Buyers coming to Glass Vegas can find all kinds of functional glass, from simple dry pipes to rigs, bubblers and the most creative heady pieces imaginable. Sure, you can log onto Instagram and scroll through countless photos of pipes, but as Amy points out, there’s nothing like being able to see a piece with your own eyes, hold it in your hands and meet the artist responsible for its creation.
“Our industry is much different than any other— it works a lot based on relationships. If you hit up an artist online that you don’t have the connection to, depending on how busy they are, they may not even respond,” Amy says. “Some artists will only work with people they know, so coming to Glass Vegas and meeting them in person gives you the opportunity to place orders that other people can’t — when a glass artist knows their customer, they’re also likely to give them a better deal.”

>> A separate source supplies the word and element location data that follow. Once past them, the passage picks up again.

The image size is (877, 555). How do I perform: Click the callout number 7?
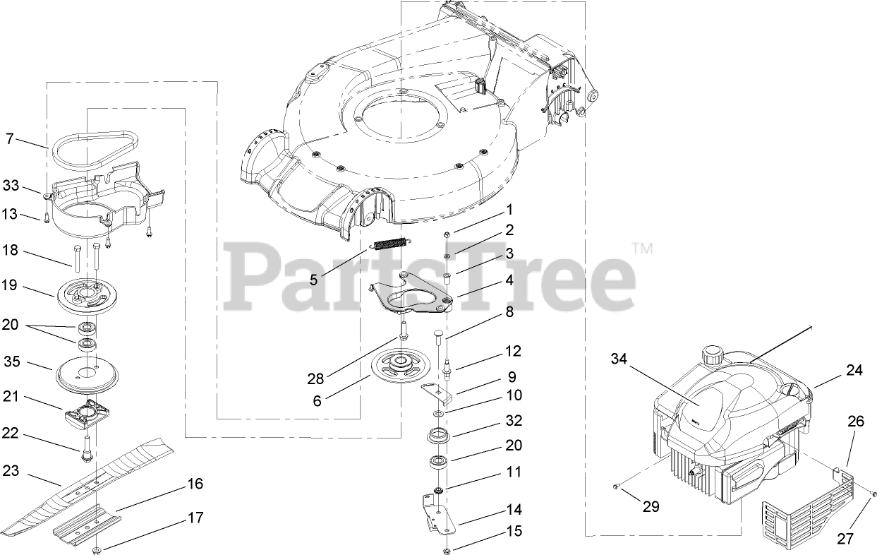click(x=10, y=138)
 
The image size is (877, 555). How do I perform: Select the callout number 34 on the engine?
click(x=619, y=360)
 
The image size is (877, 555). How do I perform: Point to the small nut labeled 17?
click(x=96, y=550)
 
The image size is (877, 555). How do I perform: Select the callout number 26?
click(x=855, y=422)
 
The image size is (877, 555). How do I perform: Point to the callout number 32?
click(x=514, y=421)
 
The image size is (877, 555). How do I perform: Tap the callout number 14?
click(x=514, y=510)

“Glass artists are amazing people,” Lee Anne adds. “This industry is built on connections, and so many of these glass artists have really great stories about who they are, what inspires their art, and why they are so passionately immersed in the craft. It’s easier for a retailer to promote and sell an artist’s work when they can get the customer excited about the ‘story’ behind it.”
Salt is a perfect example of a glass artist whose name is known far and wide, but it’s a rare privilege to watch him working at the torch live and in person. Glass Vegas was one of the first times Salt had ventured out of his Texas studio to do a trade show in quite a few years. Not only did he bring some of his best work to sell, but he also put on a glass blowing demo.

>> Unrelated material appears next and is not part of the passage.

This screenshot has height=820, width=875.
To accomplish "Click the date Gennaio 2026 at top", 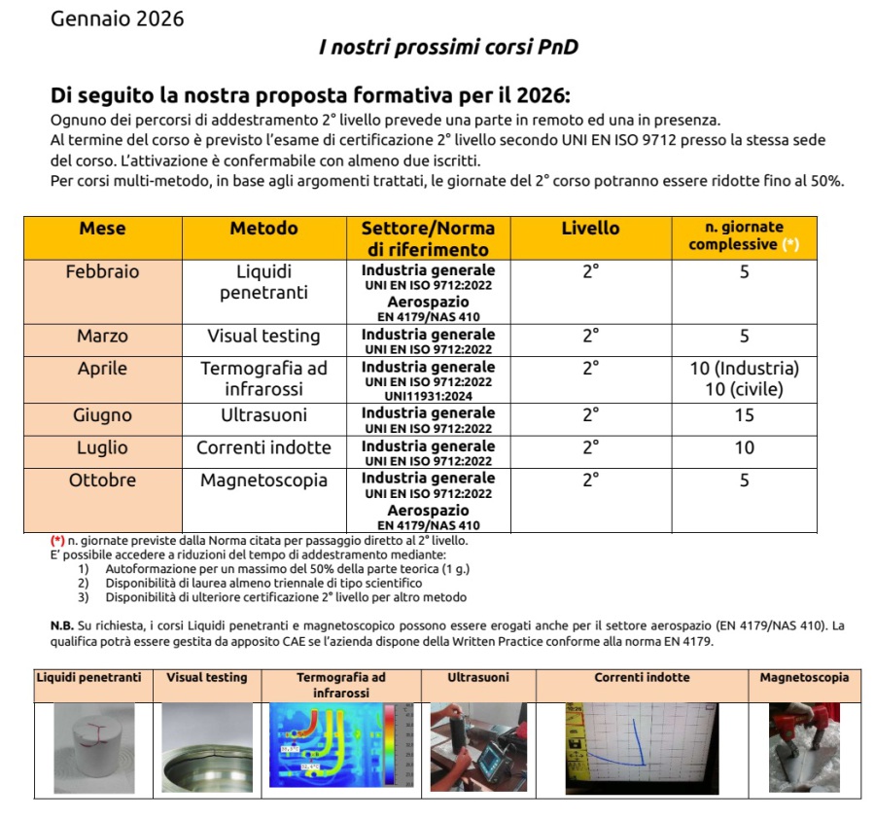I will point(117,18).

“Watching a piece made right in front of your eyes, gives you a whole new level of appreciation for the artistry and the kind of work that goes into these pieces. It’s absolutely incredible,” Amy says.
How to stage a successful trade show is something that this mother-daughter team know well. Lee Ann is founder of the Glass Craft and Bead Expo, now in its 25th year. At the request of some of the attendees, who were boro glass artists, she launched Glass Vegas, of which, the 2020 event (January 28-30) fourth appearance.
And what better place than Bally’s Hotel & Casino, right on the Las Vegas strip, to put on such an event. Attendees and exhibitors never have to leave the building to enjoy the expo experience — they can get up in the morning, grab breakfast at the resort, walk to the exhibit hall, and afterward, have a great dinner and hang out, network and make some new friends.
You might say Glass Vegas is one big party, and you’d be right. For glass artists and retailers, it’s like Christmas, Mardi Gras and Black Friday all rolled into one.
“One of the things that everyone loves about Glass Vegas is that not only is it a well-organized and professionally run show, but it doesn’t have the overly corporate and intimidating feel that many trade shows do,” Amy says.
There’s live music throughout the show and unique events such as a Millie Meet Up (a get-together for millie enthusiasts and makers), the Boro Derby (where artists make cars out of glass and race them down a track) and The World Series of Glass (WSoG), a carry-over from the bead show, but with the same goal of raising the status of glass blowers, particularly those that make functional pieces, to that of mainstream artist.
Unlike a flame-off, where pieces for the competition are created right there in front of the audience, the WSoG allows artists to enter creations in which they’ve invested time and skill into making in their own studios. As competitors aren’t under the gun to complete a piece that meets strict guidelines, the WSoG showcases some of the most amazing glass art pieces imaginable.
Retailers have their chance in the spotlight as well, as exhibitors vote for the business that they feel has best eared the title, “Smoke Shop of the Year.”
“Our goal at Glass Vegas is to promote the glass artists, bring together buyers and sellers and help make everyone successful,” Lee Anne says. “At the end of the day, the hard work that our team puts into the expo is all worth it because of the relationships, the love and the bonds formed between everyone involved.”